The investigation comes in the final days of a state contest that has become one of the most closely-watched races in tomorrow's midterm elections. Abrams, if elected, would be the nation's first black female governor. Kemp has faced repeated allegations of voter suppression.

Candice Broce, press secretary for the secretary of state's office, said in a statement Sunday morning the state party was "under investigation for possible cyber crimes." Broce said "no personal data was breached and our system remains secure." In a subsequent statement Sunday afternoon, the secretary of state's office said the investigation was prompted by "information from our legal team about failed efforts to breach the online voter registration system and My Voter Page." It said it had referred the matter to the FBI and "will release more information as it becomes available."

In the "CBS This Morning" interview, Abrams said neither her campaign nor the Georgia Democratic Party has been contacted by the FBI or the Department of Homeland Security on the matter.

The dispute that sparked the investigation appear to have been building in the days before Kemp's office launched its probe.
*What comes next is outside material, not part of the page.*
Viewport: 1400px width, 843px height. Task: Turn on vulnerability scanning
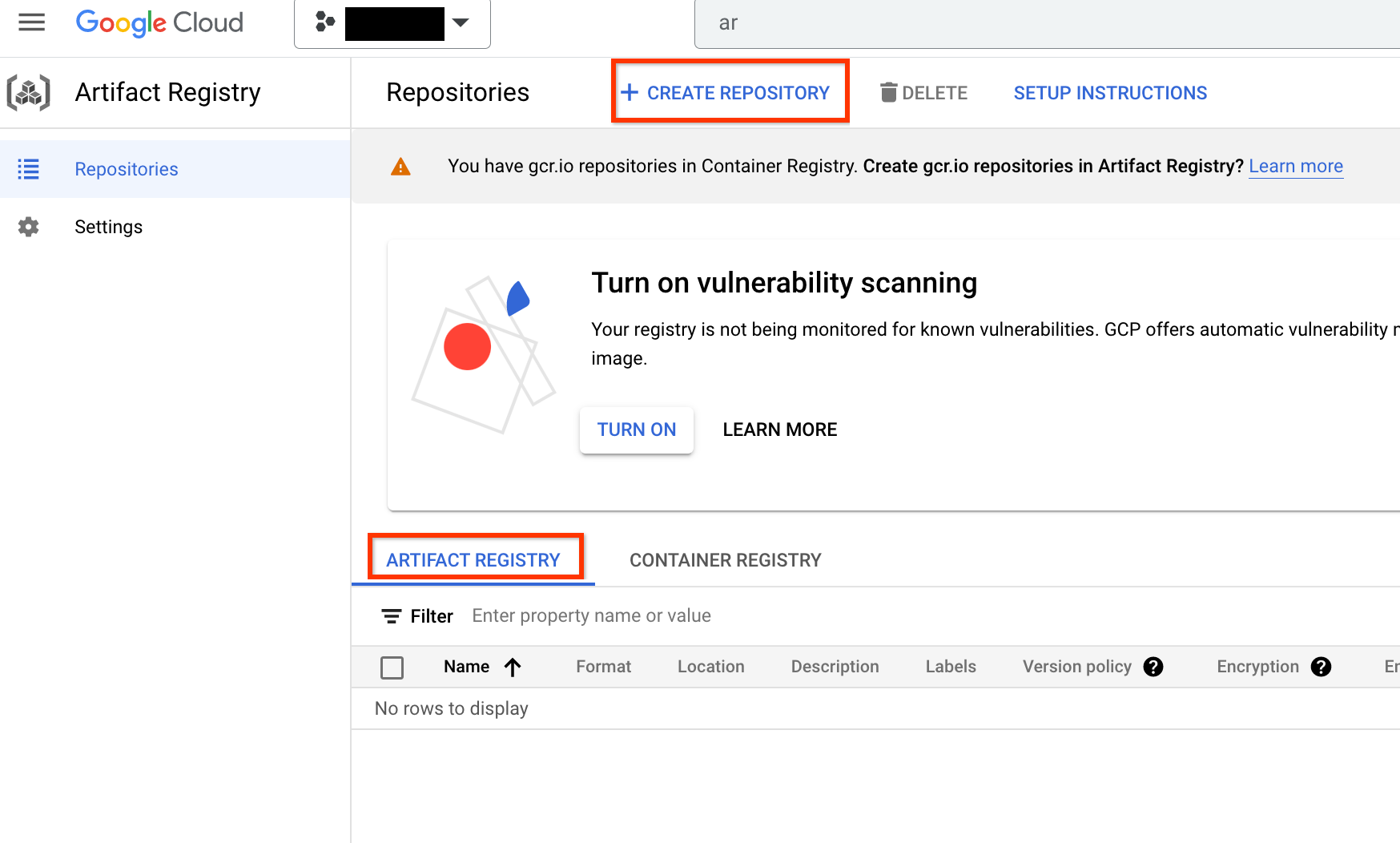(x=636, y=430)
An attorney who represents election-security advocates was already suing Kemp over his job performance, and said a private citizen alerted him Friday to a suspected major flaw in the voter database that is used to check in voters in Tuesday's midterm.

The lawyer, David Cross, notified both the FBI and Kemp's counsel Saturday morning. But the citizen had separately informed the Georgia Democratic Party, whose voter protection chief then sent an email to two computer security officials. "If this report is accurate, it is a massive vulnerability," wrote the official, Sara Tindall Ghazal. Party officials provided the AP with the email, its recipients' names redacted. Neither Cross nor the state party went public.
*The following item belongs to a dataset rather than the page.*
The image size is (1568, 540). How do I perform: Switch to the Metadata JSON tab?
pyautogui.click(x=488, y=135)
The online news outlet WhoWhatWhy obtained a copy of the Ghazal email and the email that Democratic Party officials received from the private citizen who discovered the flaw, Richard Wright. They published a story Sunday just as Kemp's office released the statement accusing the Democrats of attempted hacking. 
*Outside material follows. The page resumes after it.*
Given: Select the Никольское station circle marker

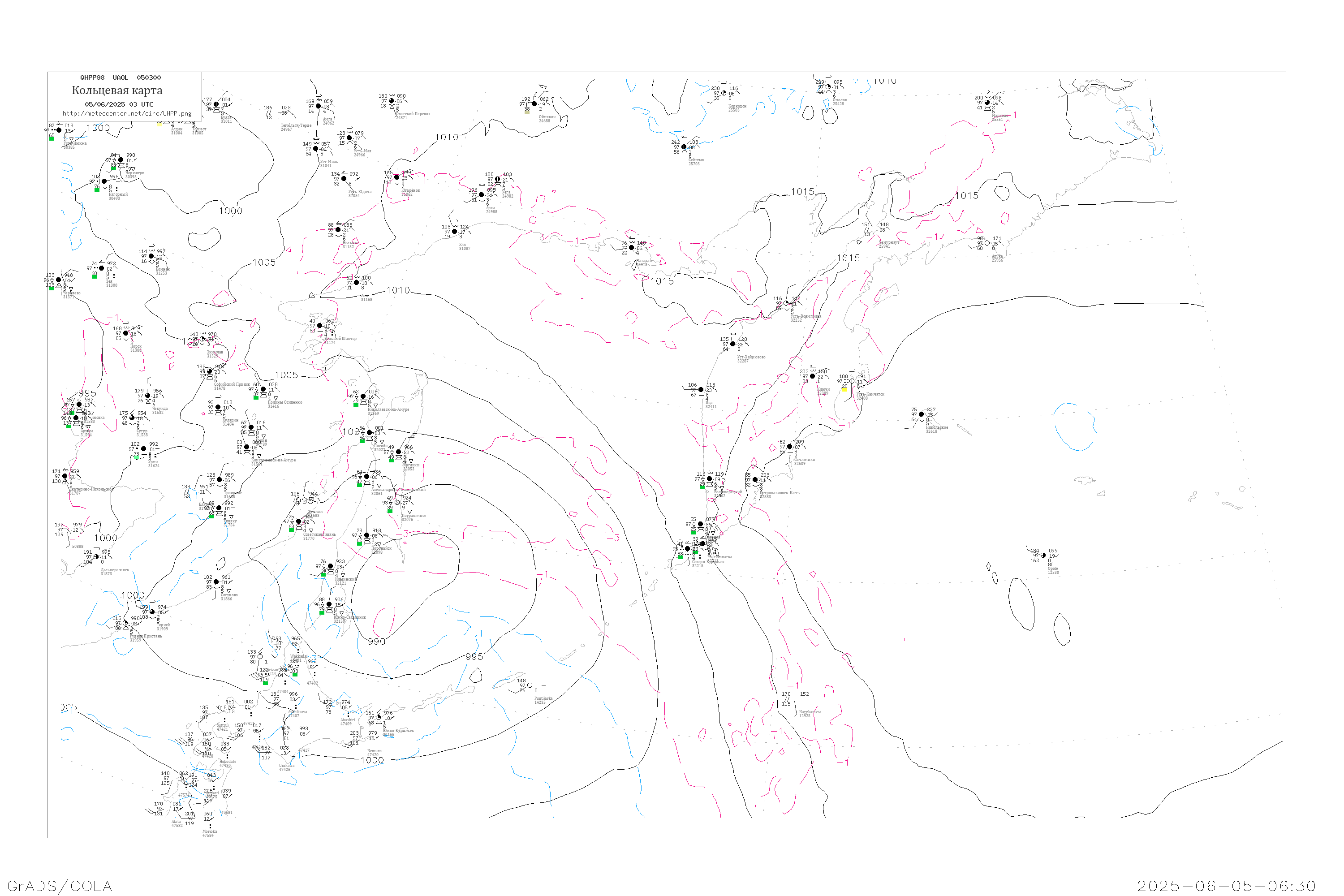Looking at the screenshot, I should [921, 414].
Abrams, on "CBS This Morning," said the lag time is a failure on the part of Kemp's office. "Brain Kemp was told about this days before and did nothing to alert the public to the fact that there was another flaw in the system he is responsible for overseeing," she said. "Instead of addressing the flaw and taking responsibility he decided to go to a desperate place and blame democrats for simply alerting cybersecurity experts to his failure."

The Kemp campaign, meanwhile, pounced on the investigation, calling the alleged hacking "a 4th quarter Hail Mary pass that was intercepted in the end zone." "In an act of desperation, the Democrats tried to expose vulnerabilities in Georgia's voter registration system," Ryan Mahoney, communications director of Kemp's campaign, said in a statement. "Thanks to the systems and protocols established by Secretary of State Brian Kemp, no personal information was breached. These power-hungry radicals should be held accountable for their criminal behavior."

Neither Kemp nor President Trump mentioned the issue during a rally in Macon, Georgia on Sunday. Speaking to reporters before departing the White House, the president said he had not been briefed about the hacking accusation and didn't know anything about it. At the rally, Kemp and Trump said Abrams is part of the "radical left" and is seeking to make Georgia as liberal as California. 

Kemp's office announced today that the state hit a new, all-time record for early voting in a midterm election, with 2,071,830 ballots cast before Election Day.

Abrams has been boosted with appearances by former President Barack Obama and Oprah Winfrey in the closing days of the campaign, while President Trump and Vice President Pence have rallied for Kemp.